E o que dizer, então, da tragédia incessante que há mais de um ano reduz a humanidade a pedaços de corpos, escombros de lares e fragmentos da civilização? Sempre em nome de uma cínica ‘democracia’ e de inusitado combate ao ‘terrorismo’, cometem-se crimes de guerra em que grávidas, bebês, crianças, adolescentes, jovens, mulheres e idosos são condenados à morte sem o devido processo legal, pelo simples fato de serem palestinos ou amigos dos palestinos. Gaza, Cisjordânia e Jerusalém; agora Beirute, Damasco e Bagdá; nos próximos dias Teerã e Áden; depois talvez Cairo e Trípoli. Não esqueço sua indignação ao assistirmos pela televisão à soberba dos ‘donos do mundo’.

Como expressão eloquente do cosmopolitismo corumbaense de sua juventude, o senhor foi quem soube traduzir o vigor da miscigenação, a resiliência originária, a perenidade afrodescendente e o aporte do migrante transfronteiriço e do imigrante ultramarino que, a despeito da opressão do componente colonial de saque e tirania, converteram o coração do Pantanal e da América do Sul em Paraíso na Terra, que com a ciência e os saberes dos povos tradicionais sobreviverá. E mais: não tenho dúvida de que, neste momento em que a Cidadania clama ao Governo Federal pela Universidade Federal do Pantanal, o senhor estaria, mais uma vez, na vanguarda do movimento.

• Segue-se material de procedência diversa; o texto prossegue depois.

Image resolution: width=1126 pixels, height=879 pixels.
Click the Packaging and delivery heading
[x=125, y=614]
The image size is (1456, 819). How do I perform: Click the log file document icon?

Estas pugnas cidadãs haverão de continuar enquanto houver sinceridade e determinação entre as pessoas que constituem as novas gerações, muitas delas inspiradas na trajetória generosa de seres humanos que, como o senhor, abriram mão das benesses do poder para empreender uma interminável jornada cujas conquistas serão desfrutadas por quem virá depois de nós.

Seu Jorge, querido Amigo, obrigado por ter existido e por estar eternamente no coração e em pensamento ao lado de seres estimados que desde sempre têm atuado no anonimato diuturnamente para a construção de uma sociedade mais justa e um mundo melhor!